What can goat milk be used for?
Goat milk is used for a variety of different products including a milk source for other young animals. (source)
Soap and Lotion
Goat milk is a great alternative for making soaps and lotions for people who have an allergy to cow’s milk and other additives that are in commercially produced products.
Goat milk is often used in food products like butter and cheese, as well as ice cream and yogurt! Just like with soap and lotion, some people are allergic to certain ingredients in cow milk which makes goat milk a great substitute.
Milk for baby animals
Animals that are orphaned or have mothers that are unable to provide milk, can often be fed goat milk.

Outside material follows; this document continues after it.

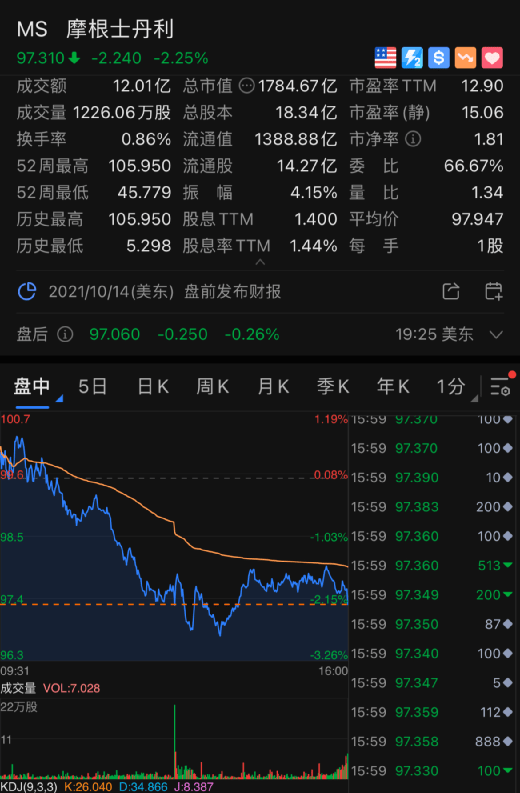Open the Level 2 lightning quote icon
The image size is (520, 793).
(x=412, y=58)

People use goat milk to feed horse foals, puppies, kittens, and other young farm animals that need milk to survive. Goat milk is low in nutrients like lactose and casein, both of which are found in high quantities in cow milk and can unfortunately cause gastric issues in some animals.
Female dairy goats are prolific milk producers and they can produce a large amount of milk for months. Some goats are even able to produce milk for years at a time, sometimes without being bred at all during that time.
If they are milked daily, a healthy doe can continue to produce milk, much longer than you would imagine. If you stop milking a doe daily, their milk supply can and will eventually dry up.